Alexander considered his new recording opportunity with Elektra a second chance--and one he took altogether seriously. "When I cut records earlier," he divulged in Rolling Stone, "I'd have to rest for about a week before I cut the final vocals. This time I was in strong voice all the way through. Yeah, I stopped drinking and carousing, got myself cleaned out and got back to my basic roots. I guess God said, 'I got to give him another blessing and see what he does with it.'"

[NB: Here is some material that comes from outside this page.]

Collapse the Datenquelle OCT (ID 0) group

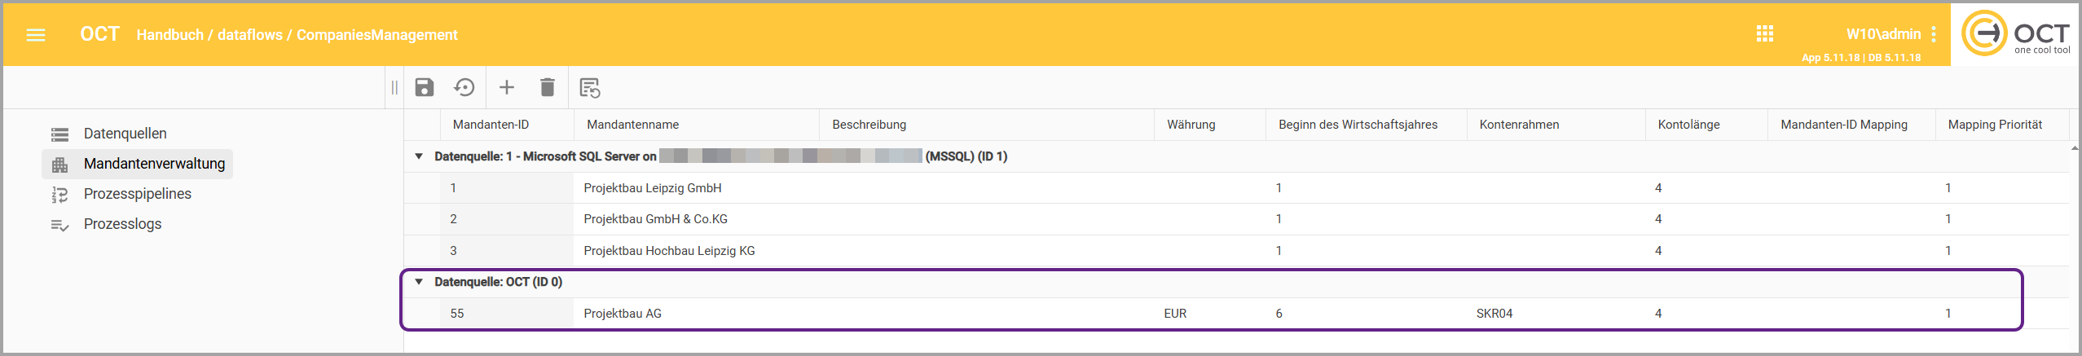[419, 282]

Alexander embraced that opportunity with an enthusiasm tempered by caution. Despite the new recording, for example, by April of 1993 he had not yet quit his day job. Still, before he died he had planned to perform in showcases in New York City and Los Angeles with fellow American Explorer musician Sid Selvidge during the summer. In addition, Jimmie Dale Gilmore, who hosted an appearance by Alexander in Austin, Texas, in March of 1993, expressed an interest in bringing Alexander with him on the road.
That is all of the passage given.